Bexil, which he launched with a private investor in 2011, was a chance to start fresh. It lacks the massive legal liabilities that continue to mire what’s left of the old subprime lenders.

The ‘toxic business model’

Dan Alpert, managing partner with the investment bank Westwood Capital LLC, says there is a reason why the same players keep getting back in the game: There was no meaningful effort by the government to identify bad actors and hold them accountable.

“Had there been prosecutions,” Alpert says, companies wouldn’t touch anyone deemed responsible “with a 10-foot pole. The only thing people are concerned about is the loss of their freedom. They can lose all their money and make more money, but they take it quite seriously when jail is staring at them,” he says.

Whalen of Carrington Holding Co., says many of these arguments are misguided. Carrington began a decade ago as a small hedge fund and now has 3,000 employees who manage investments, lend and service home loans and manage and sell real estate. He warns against painting mortgage industry professionals too broadly.

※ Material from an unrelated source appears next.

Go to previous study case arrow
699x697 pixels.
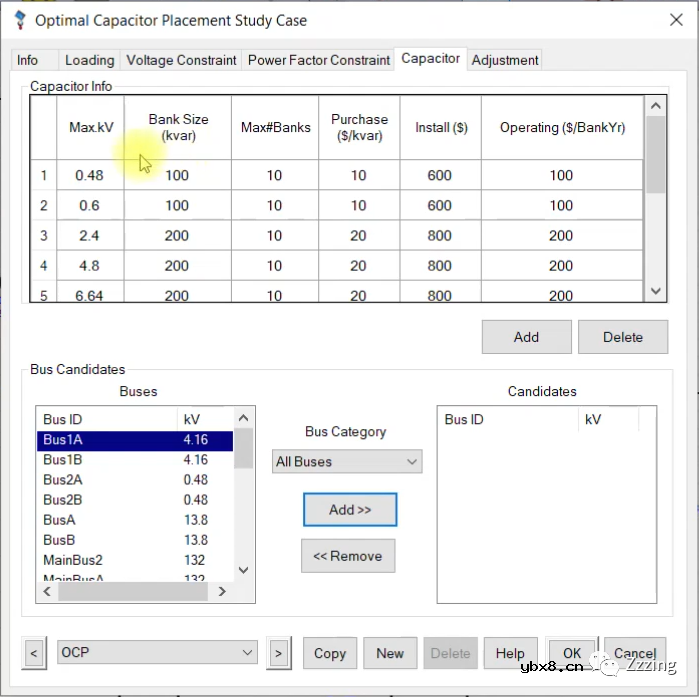34,653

“Are they really in a legal sense bad people, or did they just mess up? Were they just trying to do deals?” he asks. He cautions against focusing too much blame on individuals like Carrington chief operating officer Dave Gordon, who ran capital markets and servicing for Fremont Investment & Loan until 2007.

Blaming only mortgage lenders ignores the roles of overeager or disingenuous borrowers, Wall Street traders with voracious appetites for mortgage investments and even the Federal Reserve, whose easy money policies in the early 2000s encouraged lending and sent global investors on a quest for higher-yielding investments, Whalen says.

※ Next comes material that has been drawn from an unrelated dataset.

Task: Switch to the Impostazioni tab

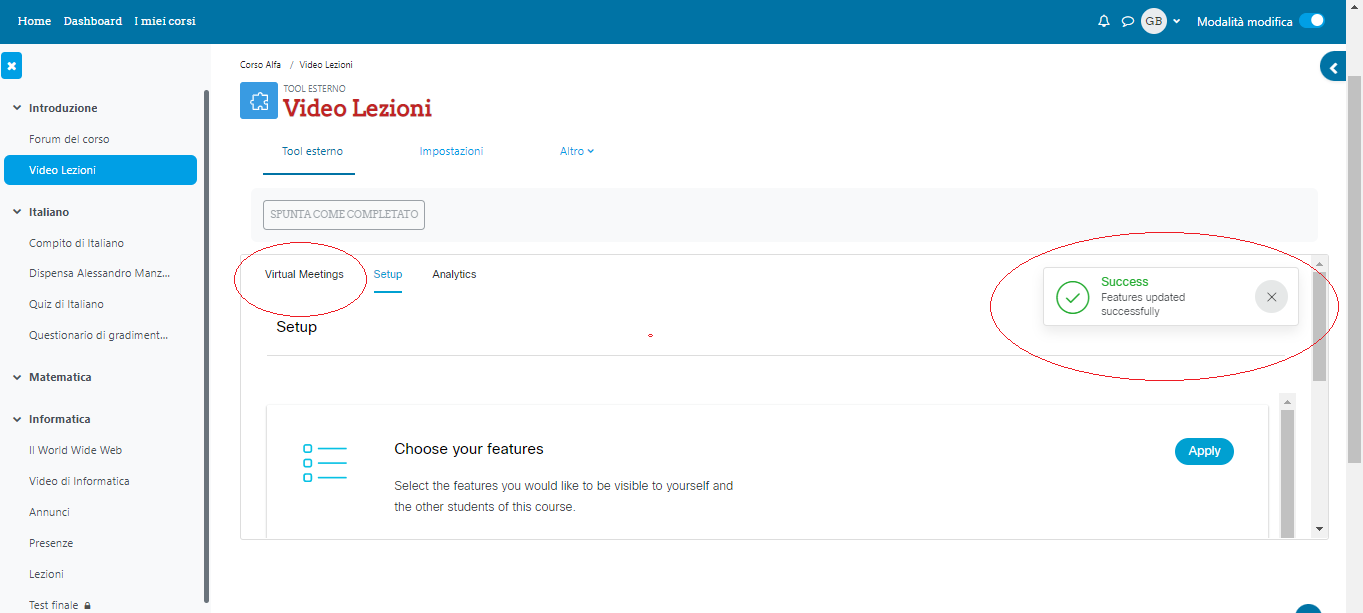Action: pyautogui.click(x=451, y=152)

“I’m not absolving everybody from responsibility for doing stupid things, but you can’t paint everyone in this industry as though they were just doing this on their own,” he says, because mortgage lenders “don’t operate in a vacuum.” He says the U.S. economy slowed sharply after the terrorist attacks in 2001 and policymakers decided to help inflate the economy by boosting the housing sector.

He says new rules and fearful investors make it difficult to imagine offering irresponsible loans.

“That old kind of subprime lending is gone,” Whalen says. “We have prime and slightly-less-than prime. That’s it.”

“That won’t last,” says Susan Wachter, a real estate finance professor at the Wharton School.

The companies rely mainly on fees from originating and servicing loans, an income stream that grows only if lending increases, Wachter says. To boost lending, she says, companies eventually will have to “undercut competitors by getting people into those loans on whatever terms possible.”

“That toxic business model is still out there,” she says, and it’s being exploited by the same people who “were feeding toxic mortgages into the system” during what she calls “the 2007 frenzy.”

The conclusion seems obvious to Brenda Fore, who is fighting to take back the house where she spent her adult life.

“If it’s being built by the fellows who screwed it up last time, you’re going to have the same result,” she says. “The system was dysfunctional before, so its offspring are going to be dysfunctional as well.”